═════ PROVIDED RECORDS

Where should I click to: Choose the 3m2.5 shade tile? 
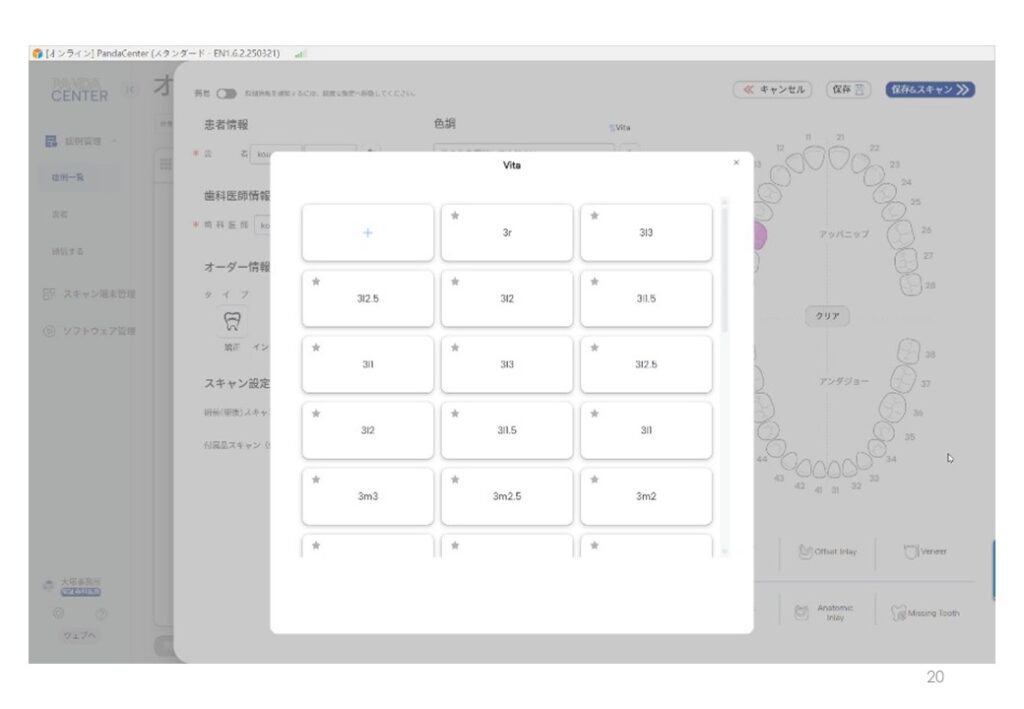click(507, 497)
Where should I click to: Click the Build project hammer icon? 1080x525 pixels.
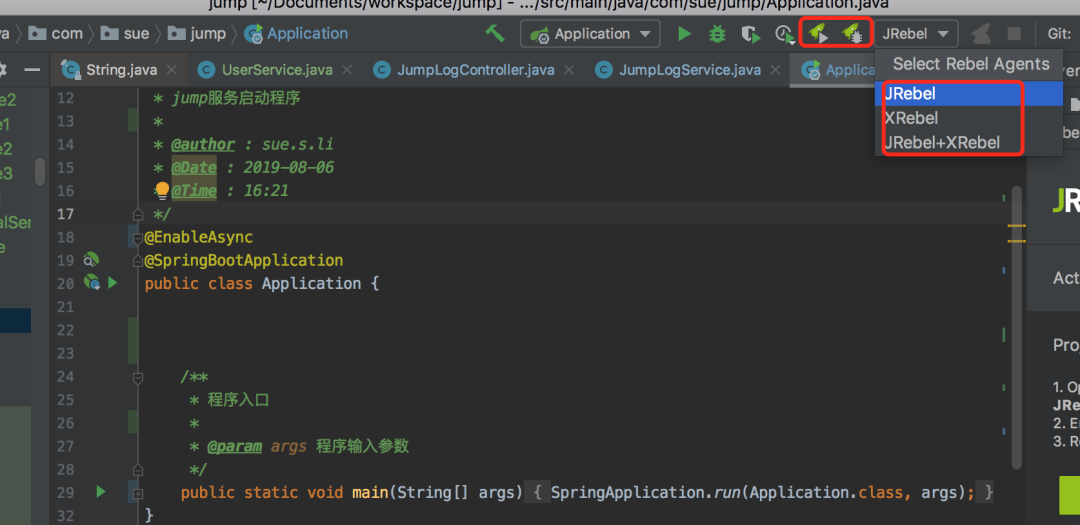(494, 33)
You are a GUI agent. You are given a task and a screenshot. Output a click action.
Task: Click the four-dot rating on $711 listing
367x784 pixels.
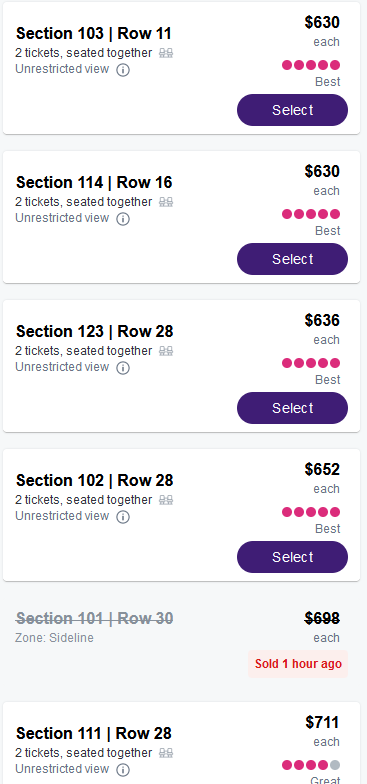pyautogui.click(x=311, y=765)
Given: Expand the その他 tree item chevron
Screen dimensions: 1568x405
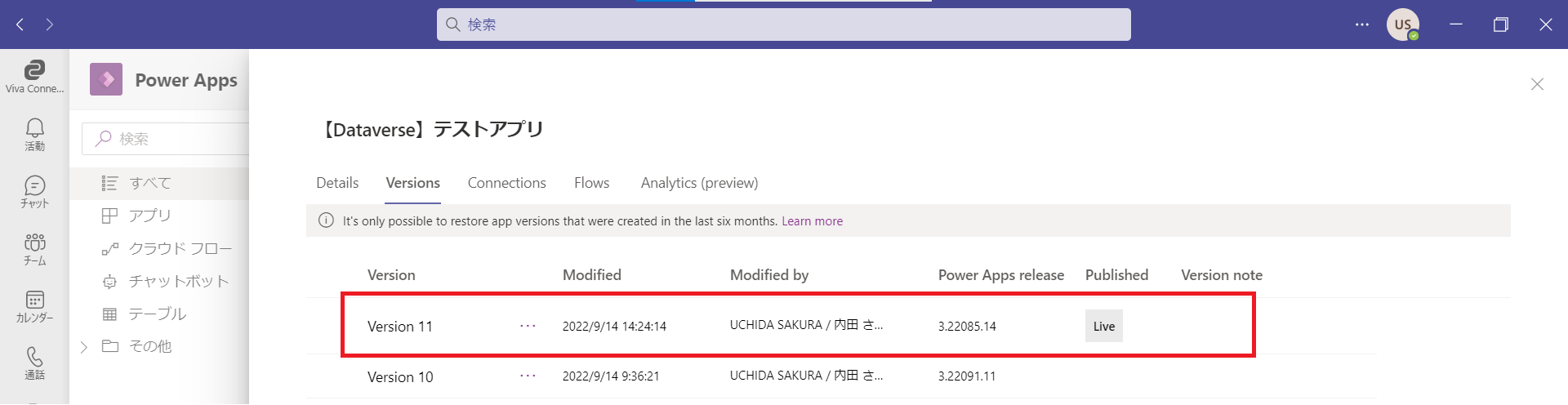Looking at the screenshot, I should coord(84,347).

══════════

## [ABOUT THIS TASK]
Your reply should give again exactly the lines from the one with "You are a GUI" through the last line of the data, with both ends included and pictures left out.

## [EXERCISE OUTPUT]
You are a GUI agent. You are given a task and a screenshot. Output a click action.
Task: Click the four-dot rating on $711 listing
367x784 pixels.
pyautogui.click(x=311, y=765)
Given: Expand the その他 tree item chevron
Screen dimensions: 1568x405
Looking at the screenshot, I should coord(84,347).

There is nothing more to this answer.